Return each entry exactly, with none missing.
START DATA RECORDS
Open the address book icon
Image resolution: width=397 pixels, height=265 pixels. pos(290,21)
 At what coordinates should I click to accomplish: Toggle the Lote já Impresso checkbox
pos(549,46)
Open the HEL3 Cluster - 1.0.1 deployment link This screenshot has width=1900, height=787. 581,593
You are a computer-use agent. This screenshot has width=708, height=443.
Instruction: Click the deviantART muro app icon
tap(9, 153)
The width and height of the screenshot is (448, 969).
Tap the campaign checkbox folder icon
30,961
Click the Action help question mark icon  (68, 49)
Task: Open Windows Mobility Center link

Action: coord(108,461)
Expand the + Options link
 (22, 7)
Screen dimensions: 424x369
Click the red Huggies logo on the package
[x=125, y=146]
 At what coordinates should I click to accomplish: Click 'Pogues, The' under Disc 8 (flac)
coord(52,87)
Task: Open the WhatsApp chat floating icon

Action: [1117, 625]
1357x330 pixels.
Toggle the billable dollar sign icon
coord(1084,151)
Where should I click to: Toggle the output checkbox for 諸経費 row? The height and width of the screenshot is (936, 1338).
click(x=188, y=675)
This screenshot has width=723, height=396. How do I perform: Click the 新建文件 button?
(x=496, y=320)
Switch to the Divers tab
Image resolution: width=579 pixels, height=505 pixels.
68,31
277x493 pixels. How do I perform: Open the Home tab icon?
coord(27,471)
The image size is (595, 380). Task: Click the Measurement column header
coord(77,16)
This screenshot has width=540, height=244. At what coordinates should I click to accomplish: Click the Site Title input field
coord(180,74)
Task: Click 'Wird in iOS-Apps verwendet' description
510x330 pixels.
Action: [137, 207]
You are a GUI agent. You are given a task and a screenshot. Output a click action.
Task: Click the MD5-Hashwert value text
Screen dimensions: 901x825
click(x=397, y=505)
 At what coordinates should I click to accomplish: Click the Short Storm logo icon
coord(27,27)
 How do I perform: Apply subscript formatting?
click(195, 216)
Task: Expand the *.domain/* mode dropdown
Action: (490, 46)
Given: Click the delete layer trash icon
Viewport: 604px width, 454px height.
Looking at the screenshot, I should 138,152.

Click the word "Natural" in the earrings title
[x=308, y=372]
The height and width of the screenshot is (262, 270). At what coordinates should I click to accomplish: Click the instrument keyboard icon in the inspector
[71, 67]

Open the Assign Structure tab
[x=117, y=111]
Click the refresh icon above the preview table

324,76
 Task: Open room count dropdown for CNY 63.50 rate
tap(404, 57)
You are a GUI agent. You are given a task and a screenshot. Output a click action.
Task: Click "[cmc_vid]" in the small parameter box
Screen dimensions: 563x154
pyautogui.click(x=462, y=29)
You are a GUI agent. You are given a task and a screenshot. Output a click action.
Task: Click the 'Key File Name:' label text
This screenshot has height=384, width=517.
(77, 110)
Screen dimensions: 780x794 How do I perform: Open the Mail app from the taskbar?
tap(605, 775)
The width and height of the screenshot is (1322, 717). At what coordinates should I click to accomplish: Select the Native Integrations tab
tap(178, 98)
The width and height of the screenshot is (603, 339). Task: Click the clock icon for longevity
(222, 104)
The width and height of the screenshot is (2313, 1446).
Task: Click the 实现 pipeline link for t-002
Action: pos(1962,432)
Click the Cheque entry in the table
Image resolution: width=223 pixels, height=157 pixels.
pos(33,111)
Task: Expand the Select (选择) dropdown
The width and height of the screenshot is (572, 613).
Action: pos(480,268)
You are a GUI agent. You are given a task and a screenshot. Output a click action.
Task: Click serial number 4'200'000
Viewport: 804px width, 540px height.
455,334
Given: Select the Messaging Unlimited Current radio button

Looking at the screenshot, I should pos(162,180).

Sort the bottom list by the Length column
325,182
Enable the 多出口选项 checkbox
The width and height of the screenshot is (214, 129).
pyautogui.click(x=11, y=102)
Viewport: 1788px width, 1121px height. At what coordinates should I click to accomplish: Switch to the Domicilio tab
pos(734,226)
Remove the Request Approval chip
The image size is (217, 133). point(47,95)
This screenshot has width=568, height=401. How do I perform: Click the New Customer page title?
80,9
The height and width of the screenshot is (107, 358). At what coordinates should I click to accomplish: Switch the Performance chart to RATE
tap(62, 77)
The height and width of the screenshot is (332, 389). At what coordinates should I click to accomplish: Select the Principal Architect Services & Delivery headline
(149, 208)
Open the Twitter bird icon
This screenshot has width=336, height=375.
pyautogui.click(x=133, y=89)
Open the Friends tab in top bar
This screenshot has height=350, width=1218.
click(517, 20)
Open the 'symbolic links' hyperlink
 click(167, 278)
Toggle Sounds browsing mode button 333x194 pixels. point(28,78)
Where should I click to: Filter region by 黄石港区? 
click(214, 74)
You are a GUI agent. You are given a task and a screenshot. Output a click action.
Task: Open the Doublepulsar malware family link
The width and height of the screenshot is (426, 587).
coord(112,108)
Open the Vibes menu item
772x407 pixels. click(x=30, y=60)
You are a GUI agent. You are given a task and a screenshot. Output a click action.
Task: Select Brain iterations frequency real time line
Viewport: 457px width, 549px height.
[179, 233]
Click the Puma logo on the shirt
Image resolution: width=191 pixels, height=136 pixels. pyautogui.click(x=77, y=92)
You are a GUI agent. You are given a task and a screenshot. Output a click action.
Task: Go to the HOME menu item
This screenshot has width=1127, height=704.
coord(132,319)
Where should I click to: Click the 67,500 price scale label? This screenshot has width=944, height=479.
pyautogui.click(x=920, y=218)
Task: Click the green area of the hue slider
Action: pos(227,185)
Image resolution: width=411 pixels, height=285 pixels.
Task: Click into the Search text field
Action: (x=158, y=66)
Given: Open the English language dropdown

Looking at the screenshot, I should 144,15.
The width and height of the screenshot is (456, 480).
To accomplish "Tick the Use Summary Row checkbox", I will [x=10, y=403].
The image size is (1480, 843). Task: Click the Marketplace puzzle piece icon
END DATA RECORDS
• SOLUTION BELOW:
Open the address book icon
Image resolution: width=397 pixels, height=265 pixels. pos(290,21)
 At what coordinates should I click to accomplish: Toggle the Lote já Impresso checkbox
pos(549,46)
Open the HEL3 Cluster - 1.0.1 deployment link This screenshot has width=1900, height=787. 581,593
You are a computer-use agent. This screenshot has width=708, height=443.
Instruction: Click the deviantART muro app icon
tap(9, 153)
The width and height of the screenshot is (448, 969).
Tap the campaign checkbox folder icon
30,961
Click the Action help question mark icon  (68, 49)
Task: Open Windows Mobility Center link

Action: coord(108,461)
Expand the + Options link
 (22, 7)
Screen dimensions: 424x369
Click the red Huggies logo on the package
[x=125, y=146]
 At what coordinates should I click to accomplish: Click 'Pogues, The' under Disc 8 (flac)
coord(52,87)
Task: Open the WhatsApp chat floating icon

Action: [1117, 625]
1357x330 pixels.
Toggle the billable dollar sign icon
coord(1084,151)
Where should I click to: Toggle the output checkbox for 諸経費 row? The height and width of the screenshot is (936, 1338).
click(x=188, y=675)
This screenshot has width=723, height=396. How do I perform: Click the 新建文件 button?
(x=496, y=320)
Switch to the Divers tab
Image resolution: width=579 pixels, height=505 pixels.
68,31
277x493 pixels. How do I perform: Open the Home tab icon?
coord(27,471)
The image size is (595, 380). Task: Click the Measurement column header
coord(77,16)
This screenshot has width=540, height=244. At what coordinates should I click to accomplish: Click the Site Title input field
coord(180,74)
Task: Click 'Wird in iOS-Apps verwendet' description
510x330 pixels.
Action: [137, 207]
You are a GUI agent. You are given a task and a screenshot. Output a click action.
Task: Click the MD5-Hashwert value text
Screen dimensions: 901x825
click(x=397, y=505)
 At what coordinates should I click to accomplish: Click the Short Storm logo icon
coord(27,27)
 How do I perform: Apply subscript formatting?
click(195, 216)
Task: Expand the *.domain/* mode dropdown
Action: (490, 46)
Given: Click the delete layer trash icon
Viewport: 604px width, 454px height.
Looking at the screenshot, I should 138,152.

Click the word "Natural" in the earrings title
[x=308, y=372]
The height and width of the screenshot is (262, 270). At what coordinates should I click to accomplish: Click the instrument keyboard icon in the inspector
[71, 67]

Open the Assign Structure tab
[x=117, y=111]
Click the refresh icon above the preview table

324,76
 Task: Open room count dropdown for CNY 63.50 rate
tap(404, 57)
You are a GUI agent. You are given a task and a screenshot. Output a click action.
Task: Click "[cmc_vid]" in the small parameter box
Screen dimensions: 563x154
pyautogui.click(x=462, y=29)
You are a GUI agent. You are given a task and a screenshot. Output a click action.
Task: Click the 'Key File Name:' label text
This screenshot has height=384, width=517.
(77, 110)
Screen dimensions: 780x794 How do I perform: Open the Mail app from the taskbar?
tap(605, 775)
The width and height of the screenshot is (1322, 717). At what coordinates should I click to accomplish: Select the Native Integrations tab
tap(178, 98)
The width and height of the screenshot is (603, 339). Task: Click the clock icon for longevity
(222, 104)
The width and height of the screenshot is (2313, 1446).
Task: Click the 实现 pipeline link for t-002
Action: pos(1962,432)
Click the Cheque entry in the table
Image resolution: width=223 pixels, height=157 pixels.
pos(33,111)
Task: Expand the Select (选择) dropdown
The width and height of the screenshot is (572, 613).
Action: pos(480,268)
You are a GUI agent. You are given a task and a screenshot. Output a click action.
Task: Click serial number 4'200'000
Viewport: 804px width, 540px height.
455,334
Given: Select the Messaging Unlimited Current radio button

Looking at the screenshot, I should pos(162,180).

Sort the bottom list by the Length column
325,182
Enable the 多出口选项 checkbox
The width and height of the screenshot is (214, 129).
pyautogui.click(x=11, y=102)
Viewport: 1788px width, 1121px height. At what coordinates should I click to accomplish: Switch to the Domicilio tab
pos(734,226)
Remove the Request Approval chip
The image size is (217, 133). point(47,95)
This screenshot has width=568, height=401. How do I perform: Click the New Customer page title?
80,9
The height and width of the screenshot is (107, 358). At what coordinates should I click to accomplish: Switch the Performance chart to RATE
tap(62, 77)
The height and width of the screenshot is (332, 389). At what coordinates should I click to accomplish: Select the Principal Architect Services & Delivery headline
(149, 208)
Open the Twitter bird icon
This screenshot has width=336, height=375.
pyautogui.click(x=133, y=89)
Open the Friends tab in top bar
This screenshot has height=350, width=1218.
click(517, 20)
Open the 'symbolic links' hyperlink
 click(167, 278)
Toggle Sounds browsing mode button 333x194 pixels. point(28,78)
Where should I click to: Filter region by 黄石港区? 
click(214, 74)
You are a GUI agent. You are given a task and a screenshot. Output a click action.
Task: Open the Doublepulsar malware family link
The width and height of the screenshot is (426, 587).
coord(112,108)
Open the Vibes menu item
772x407 pixels. click(x=30, y=60)
You are a GUI agent. You are given a task and a screenshot. Output a click action.
Task: Select Brain iterations frequency real time line
Viewport: 457px width, 549px height.
[179, 233]
Click the Puma logo on the shirt
Image resolution: width=191 pixels, height=136 pixels. pyautogui.click(x=77, y=92)
You are a GUI agent. You are given a task and a screenshot. Output a click action.
Task: Go to the HOME menu item
This screenshot has width=1127, height=704.
coord(132,319)
Where should I click to: Click the 67,500 price scale label? This screenshot has width=944, height=479.
pyautogui.click(x=920, y=218)
Task: Click the green area of the hue slider
Action: pos(227,185)
Image resolution: width=411 pixels, height=285 pixels.
Task: Click into the Search text field
Action: (x=158, y=66)
Given: Open the English language dropdown

Looking at the screenshot, I should 144,15.
The width and height of the screenshot is (456, 480).
To accomplish "Tick the Use Summary Row checkbox", I will [x=10, y=403].
The image size is (1480, 843). Task: Click the Marketplace puzzle piece icon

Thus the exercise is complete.